_Data to process_:
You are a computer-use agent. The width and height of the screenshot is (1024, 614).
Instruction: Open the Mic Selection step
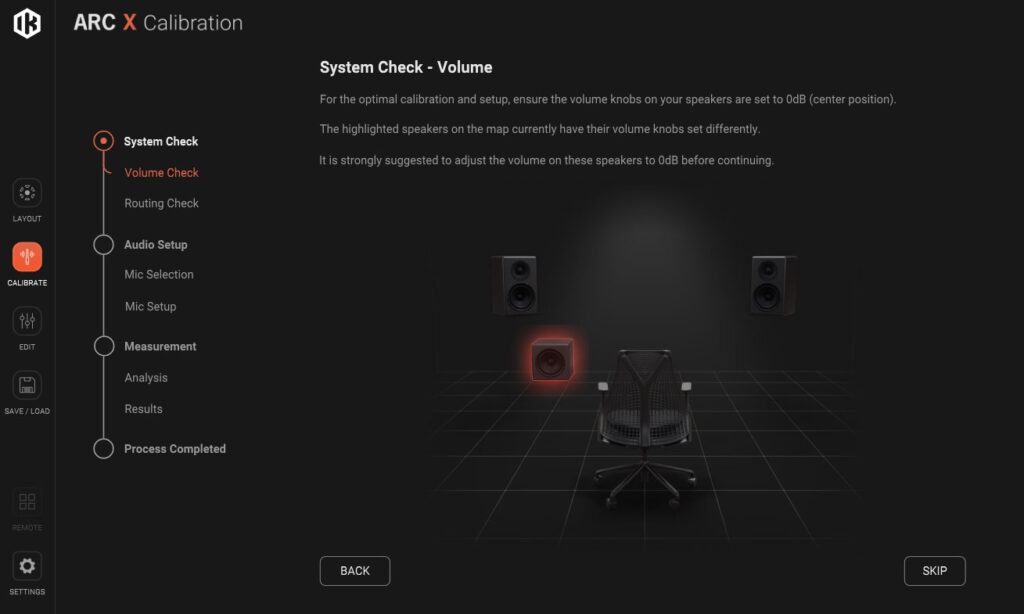click(x=159, y=274)
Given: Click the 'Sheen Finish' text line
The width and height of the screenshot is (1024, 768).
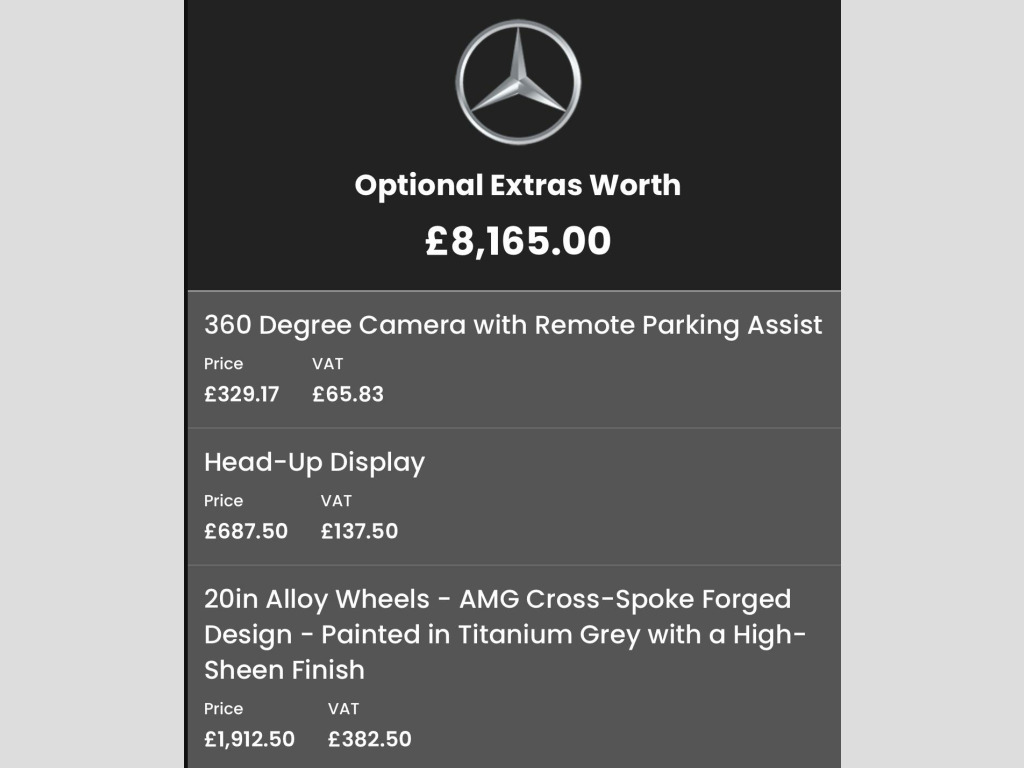Looking at the screenshot, I should coord(284,670).
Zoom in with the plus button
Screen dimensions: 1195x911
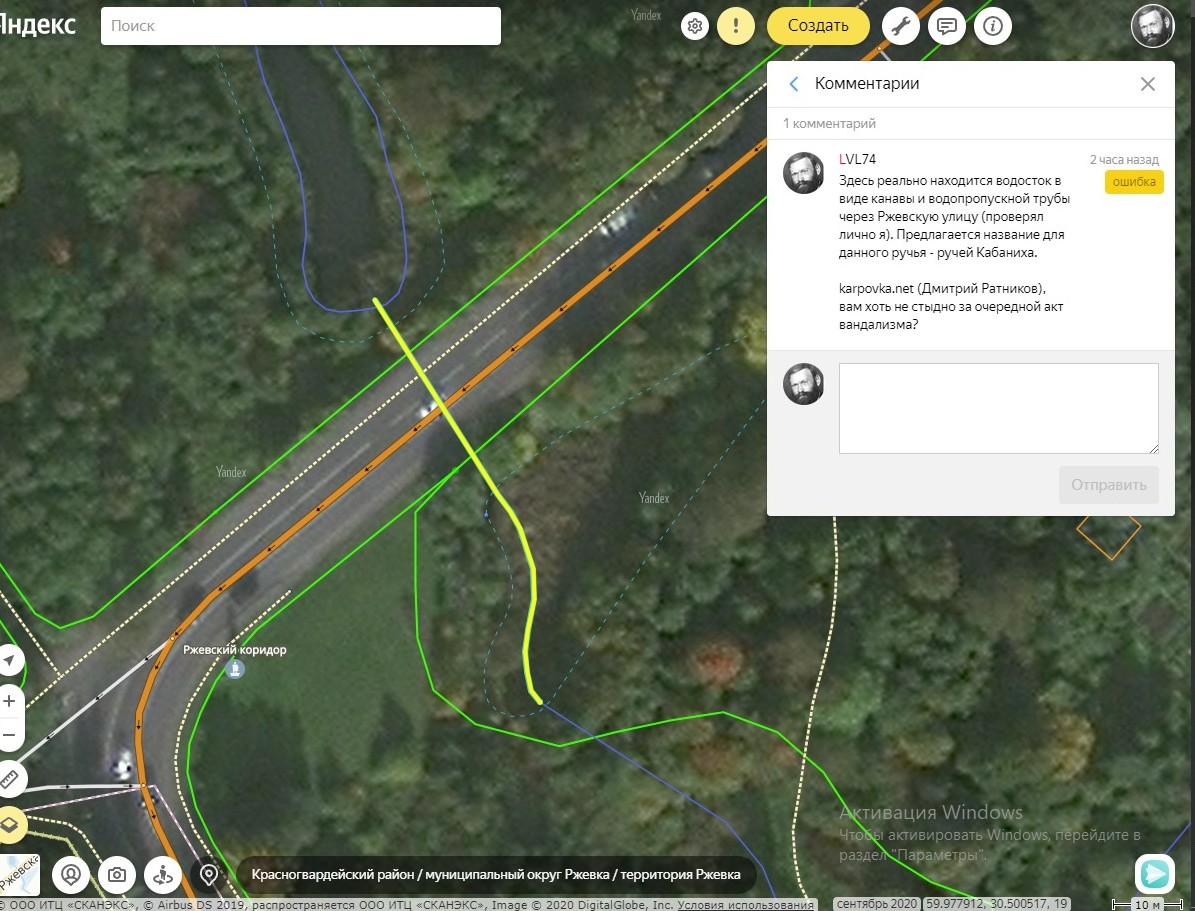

_Problem to solve_:
With the pictures left out, transcribe exactly the lines from the line holding "Zoom in with the plus button" through the closing line of the entries.

_Response box_:
Zoom in with the plus button
Screen dimensions: 1195x911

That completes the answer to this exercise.